Data for locating visible targets:
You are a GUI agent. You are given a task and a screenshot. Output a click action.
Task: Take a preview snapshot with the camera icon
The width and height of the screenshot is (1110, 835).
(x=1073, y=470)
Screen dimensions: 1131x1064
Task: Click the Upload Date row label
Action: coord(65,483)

Goal
Please copy these records out line for line.

Answer below
You are a GUI agent. You are given a task and a screenshot. Output a click action.
Task: Take a preview snapshot with the camera icon
The width and height of the screenshot is (1110, 835).
(x=1073, y=470)
Screen dimensions: 1131x1064
Task: Click the Upload Date row label
Action: coord(65,483)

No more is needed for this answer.